▸ **SELECTION**:
########

Libya - compliant, open, giving us their intelligence resources; Hell Gaddafi went so far as to publicly advocate on TV that Syria, N Korea and Iran tow the US line. He told the Italian government that he saw what happened to Hussein and strove to avoid the same fate. This is a direct product of Iraqi intervention.
Saudi's -- on track to seriously reducing our dependence upon them. No more US military presence. New international oil will start flowing from Iraq. Royal family finally realizing that their faustian bargain with Al Qaeda / Wahabi's coming home to roost (Terrorist attacks are now more frequent on Saudi soil than US soil! Terrorism sucks for sure but this is an arrangement I am far more comfortable with vs. the alternative)
Pakistan - prior to 9/11 - actively supporting the Taliban, actively ignoring Al Qaeda, and actively antagonizing India. Now - flipped around & starting talks with India on *everything*. AQ Khan's proliferation ring - busted wide open; accounts are that this has been in operation since at least the tail end of the Reagan presidency. The compounded mistakes by all the folks that were in charge & let it flourish were all shameful - but we can chalk this up as a post 9/11 intelligence / military victory? Iraq gave us Libya, Libya gave us Khan. Khan is giving us Pakistan. Expect Musharraf to be rather eager to help us in the spring offensives in Afghanistan
Syria - They've cracked down on their own Baathist party and are making peace overtures towards Israel . Could you imagine human rights protestors in Damascus a few years ago? (comments from Drezner)

########

▸ **MATERIAL**:
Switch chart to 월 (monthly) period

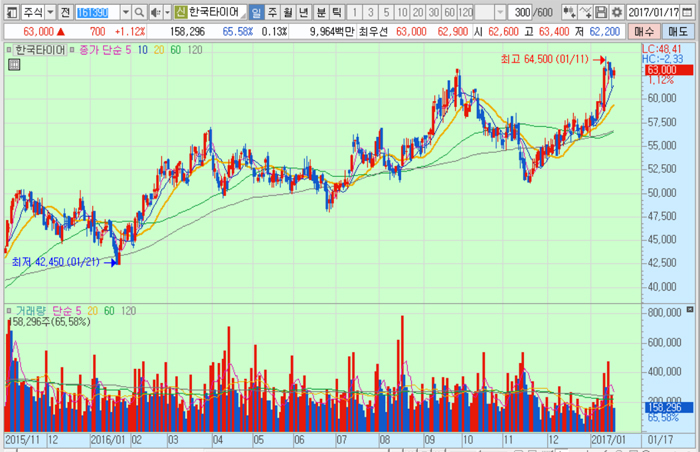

########

▸ **LIST OF TASKS**:
1. Give the names that open each paragraph of the country-by-country commentary, in the order they appear.
2. Return the part of the country-by-country commentary between "Saudi's -- on" and "vs. the alternative)", inclusive.

▸ **RESPONSES TO THE TASKS**:
1.
Libya
Saudi's
Pakistan
Syria

2.
Saudi's -- on track to seriously reducing our dependence upon them. No more US military presence. New international oil will start flowing from Iraq. Royal family finally realizing that their faustian bargain with Al Qaeda / Wahabi's coming home to roost (Terrorist attacks are now more frequent on Saudi soil than US soil! Terrorism sucks for sure but this is an arrangement I am far more comfortable with vs. the alternative)